### RECORDS SUPPLIED
== == ==
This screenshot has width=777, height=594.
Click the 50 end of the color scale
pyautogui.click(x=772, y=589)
== == ==
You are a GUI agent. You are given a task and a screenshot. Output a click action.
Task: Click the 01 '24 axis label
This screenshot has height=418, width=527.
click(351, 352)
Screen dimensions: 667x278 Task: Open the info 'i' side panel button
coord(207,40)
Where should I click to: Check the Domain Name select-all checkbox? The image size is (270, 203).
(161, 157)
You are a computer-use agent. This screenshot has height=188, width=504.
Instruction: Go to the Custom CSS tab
== == ==
### WHAT TO WORK ON
Out of the data above, set down the lines from the one with "Task: Click the 01 '24 axis label" to the one with "Instruction: Go to the Custom CSS tab", both included, exactly as written and with no additions.

### ANSWER BOX
Task: Click the 01 '24 axis label
This screenshot has height=418, width=527.
click(351, 352)
Screen dimensions: 667x278 Task: Open the info 'i' side panel button
coord(207,40)
Where should I click to: Check the Domain Name select-all checkbox? The image size is (270, 203).
(161, 157)
You are a computer-use agent. This screenshot has height=188, width=504.
Instruction: Go to the Custom CSS tab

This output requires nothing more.